セダンでもミニバンでもない実力派!! ホンダ ジェイドの無念と伝えきれなかったもの

■いまなお惜しむ声も多し ジェイドが去った「根本的な」理由とは

 一部からは高く評価され、後輪にわざわざダブルウィッシュボーン式サスペンションを採用するなどして、この種の車としては走りも秀逸だったことは間違いないホンダ ジェイドがなぜ、まったく売れず、国内デビューからわずか5年で生産終了となってしまったのでしょうか?

 個別の細かい理由としては、

・3列目が決定的に狭かった。
・2列目がベンチシートではなくキャプテンシートだったため使いづらかった。
・1.5Lクラスの車としては車両価格が高かった。

 などが考えられます。

ジェイドの内装(2015年)。3列目シートは頭上空間も厳しいものがあったが、緊急用と割り切れば居住性や積載性能も充分かつ優れたワゴンだと言えた。とくに1.5Lモデルの走りの評価は高い
ジェイドの内装(2015年)。3列目シートは頭上空間も厳しいものがあったが、緊急用と割り切れば居住性や積載性能も充分かつ優れたワゴンだと言えた。とくに1.5Lモデルの走りの評価は高い

 これらはすべて「確かにそのとおりかも」とは思います。

 ですがもっと根本的な理由を言うのであれば、ホンダが考える「新時代のちょっとラグジュアリーな乗用車」という世界観が、当時の一般的なユーザーに受け入れられなかった――ということなのでしょう。

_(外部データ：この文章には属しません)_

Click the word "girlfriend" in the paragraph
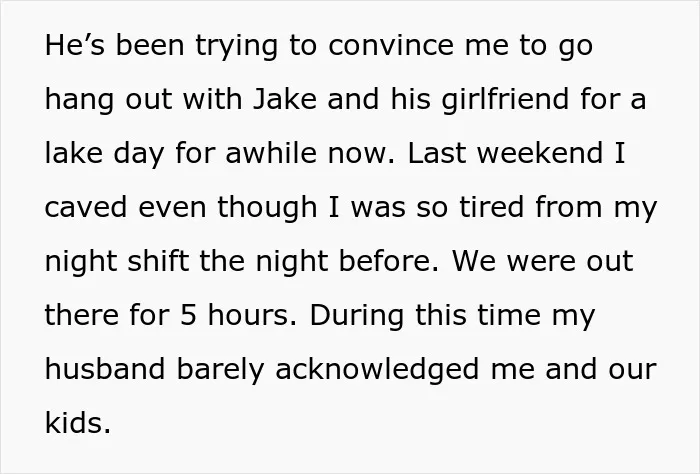700x474 pixels. click(505, 99)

 前述した3つの問題点のうち、「3列目が狭い」という点についての反証は「ステーションワゴン的3列シート車の3列目なんて、普通はたまにしか使わないんだから、別にいいじゃないか!」ということで割愛します。

 ですが、その他の2点については、ジェイドという車を「大衆実用車」ではなく「ちょっとだけラグジュアリーな実用乗用車」として考えるなら、特に問題にはなり得ません。

「2列目がベンチシートではなくキャプテンシートである」というのは、確かに「3人で座れない」などの難点はあります。

 しかし「ちょっとラグジュアリーな乗用車」と考えるであれば、2列目に3人が座ってぎゅうぎゅう詰めになるのはそもそも似合いませんし、想定もされていないでしょう。

2018年マイナーチェンジ時のモデル。このタイミングで2列シートのステーションワゴンタイプのモデルも投入されたが、国内のステーションワゴンも市場として縮小の一途を辿っており、打開策には至らず。2020年、グレイス、シビックセダンとともに生産終了。表舞台から去った
2018年マイナーチェンジ時のモデル。このタイミングで2列シートのステーションワゴンタイプのモデルも投入されたが、国内のステーションワゴンも市場として縮小の一途を辿っており、打開策には至らず。2020年、グレイス、シビックセダンとともに生産終了。表舞台から去った

「1.5Lクラスの車としては車両価格が高かった」というのもその通りだとは思いますが、それと同時に「作りがいいモノの値段がちょっと高くなるのは当たり前である」という見方もできます。

 街には「格安スーパー」と「ちょっと高級なスーパー」がありますが、ちょっと高級なスーパーで売られている卵や野菜の値段に「高い!」と文句を言う人はいないはず。

 ちょっと高くてもモノさえ良ければ、それは「妥当なプライシング」であり、経済的に若干の余裕がある人をターゲットとした「正しいマーケティング」なのです。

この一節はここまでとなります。